しかし、手軽に利用できるからこそ、ビジネスローンにはデメリットと危険性があります。万が一返済不能な状況に陥ったときには厳しい取り立てを受けるなどの事態も予想されるので、慎重な利用を心がけましょう。
そこで今回はビジネスローンの問題点や返済不能になったときの対処法についてお話ししていきます。リスクを抑えて安全な資金調達をしていくためにも、ぜひ今回の記事をお役立てください!
1. 検討前に必ず確認を!ビジネスローンのデメリットとは?

気軽に借り入れできるビジネスローンには数々のデメリットがありますが、これからお話しする4つのデメリットはそのなかでも事業者がぜひ気をつけておきたい点です。
金利が高い
銀行による融資の金利が毎月2パーセントであることに対し、ビジネスローンでは3~10パーセントもの金利をつけた返済が義務づけられます。金利の数値はローン会社によって異なりますが、いずれにしても銀行や公的機関よりもはるかに高い金利がつきます。また、返済期間が長くなればなるほどに金利の負担が大きくなるというデメリットもあります。

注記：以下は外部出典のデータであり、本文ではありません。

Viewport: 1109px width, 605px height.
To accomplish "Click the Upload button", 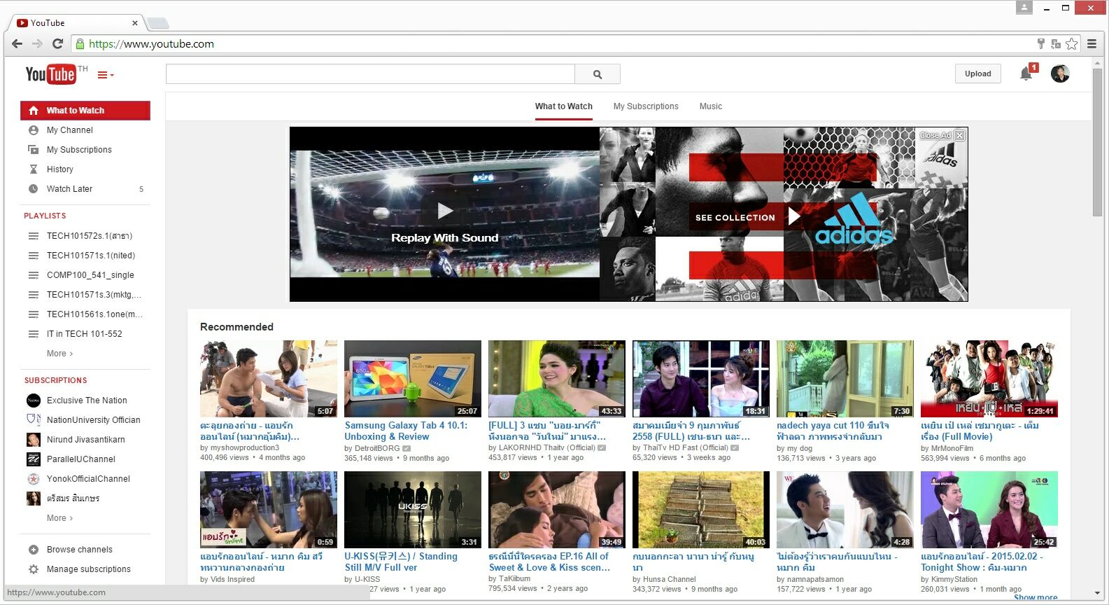I will [x=977, y=74].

ローン会社としては担保や保証人をつけない状態で融資をするため、ある意味での信頼材料としての高金利を貸します。事業者にとっては厳しいものとなりますが、資金提供側にとっては至極妥当な条件だと言えるでしょう。
確定申告書や事業計画書が必要
ビジネスローンを受けるには、確定申告書や事業計画書の提出が求められます。銀行の融資ほど煩雑な手続きがないものの、やはり月々の返済を約束できるだけの経営能力を示す必要があるためです。また、一定期間における経営状況を調べるため、数年分の書類も不可欠です。
さらに、審査によってはローンを組めない場合もありますので、必ずしも安易に資金提供を受けられると楽観視しないことが得策だと言えます。
使用目的が限られる
本来ビジネスローンは事業者や個人事業主を対象にした金融商品であるため、事業以外への出費は認められていません。例えば事業者が生活費に困っているからビジネスローンによる資金を使う、ということは実質的に禁じられているので、気をつけておきましょう。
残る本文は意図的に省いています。